WHAT YOU NEED TO DO - Excluding pictures, retype the line with "Where should I click to: Click the 红字发票业务" and each line that follows it to the end of the data below, word for word.

PROVIDED MATERIAL -
BEGIN

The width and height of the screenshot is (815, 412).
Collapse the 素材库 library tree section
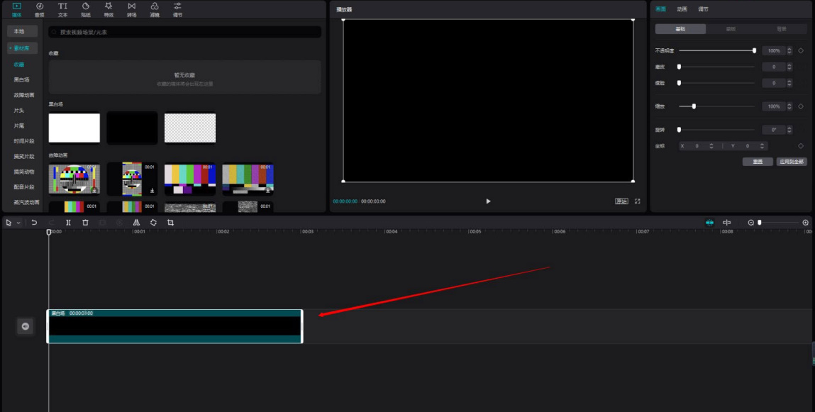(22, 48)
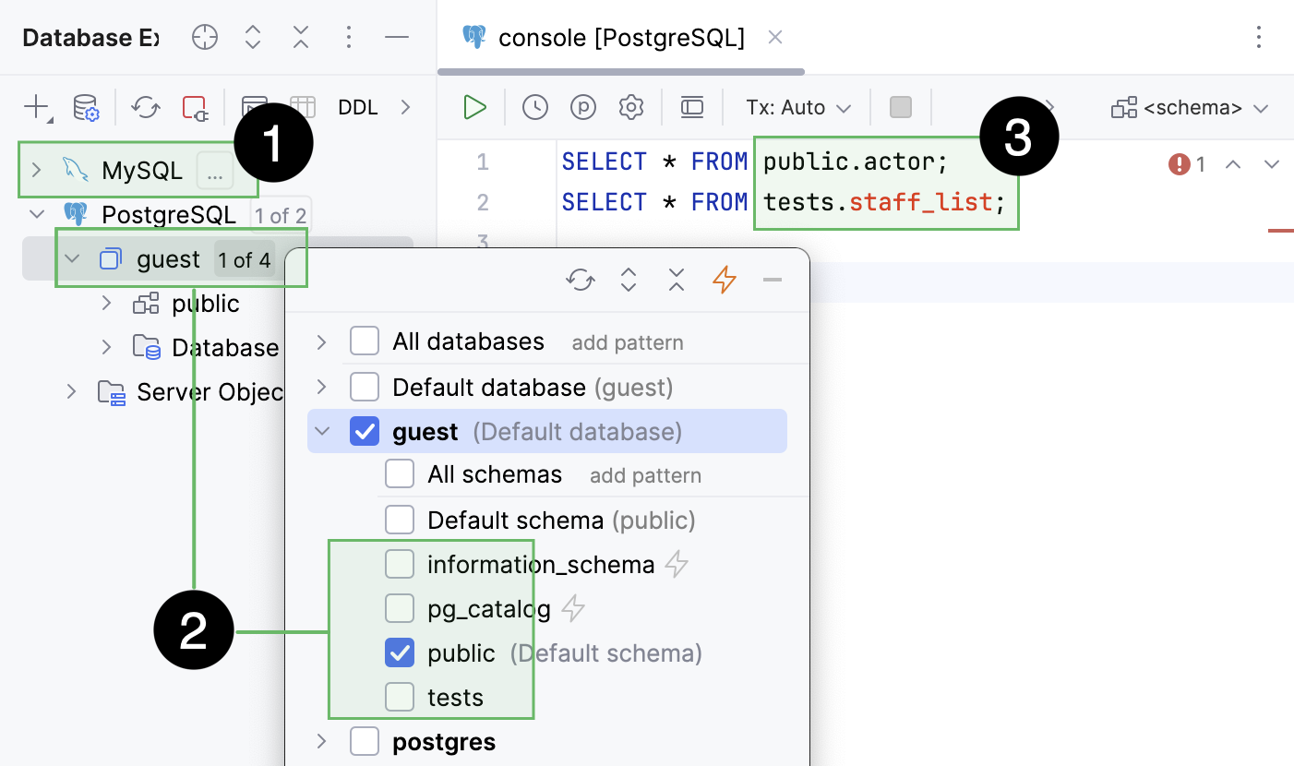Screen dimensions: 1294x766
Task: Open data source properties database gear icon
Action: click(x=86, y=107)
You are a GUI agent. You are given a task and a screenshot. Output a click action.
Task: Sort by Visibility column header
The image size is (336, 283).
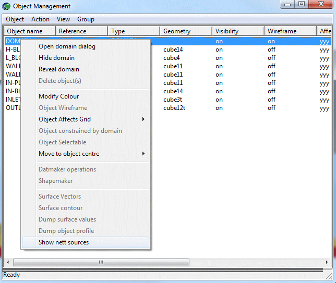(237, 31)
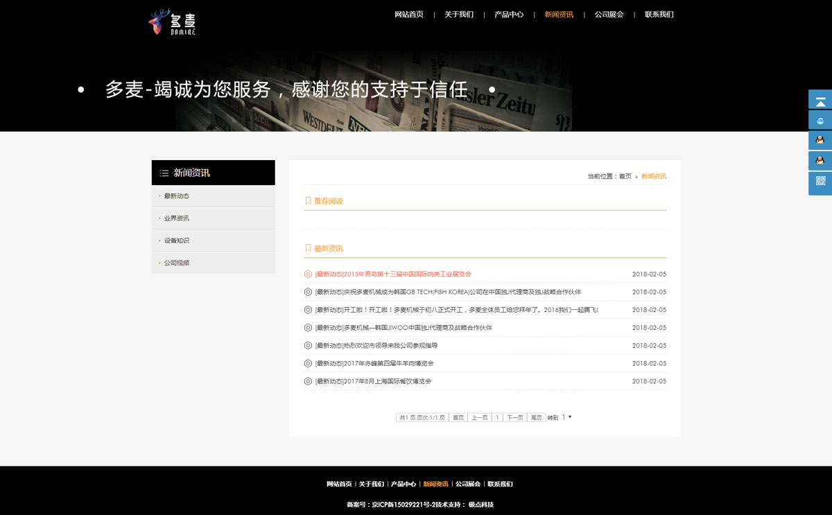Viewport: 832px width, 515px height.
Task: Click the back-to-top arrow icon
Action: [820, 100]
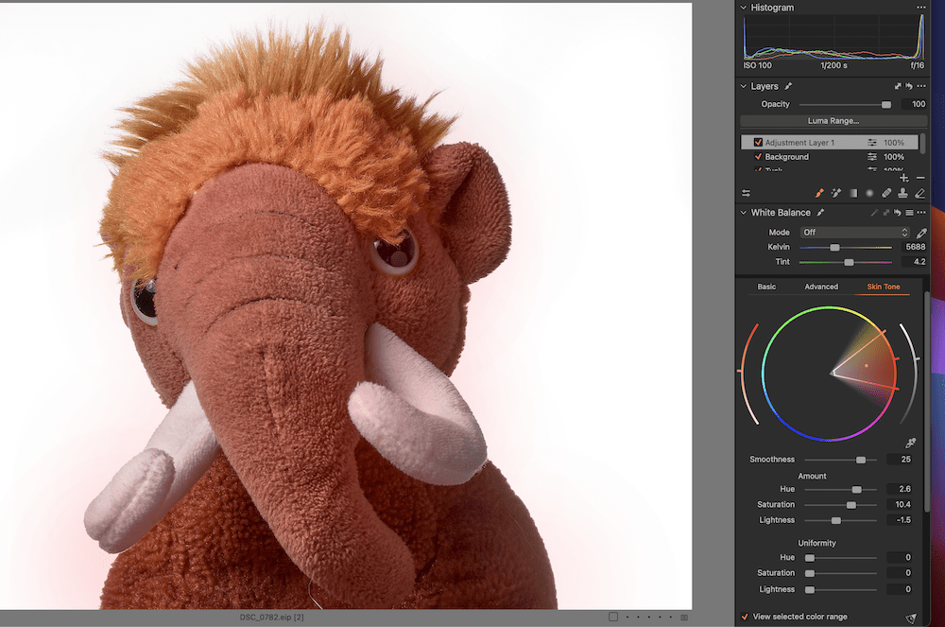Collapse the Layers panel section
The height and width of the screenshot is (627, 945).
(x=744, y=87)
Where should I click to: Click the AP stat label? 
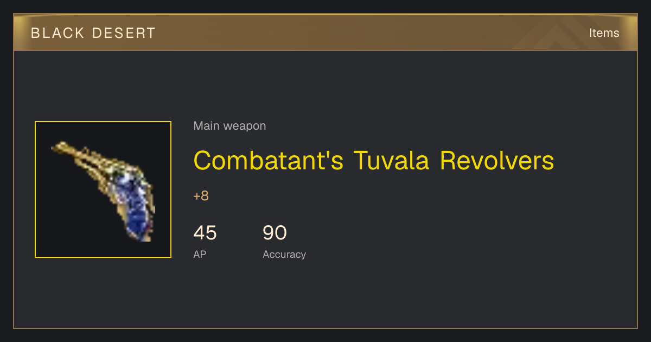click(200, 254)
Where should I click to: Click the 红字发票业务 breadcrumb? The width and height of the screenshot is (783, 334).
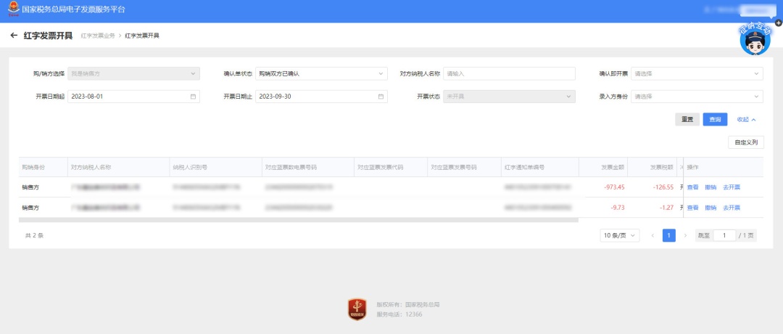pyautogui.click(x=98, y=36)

END

THE ANSWER -
Where should I click to: Click the 红字发票业务 breadcrumb? The width and height of the screenshot is (783, 334).
pyautogui.click(x=98, y=36)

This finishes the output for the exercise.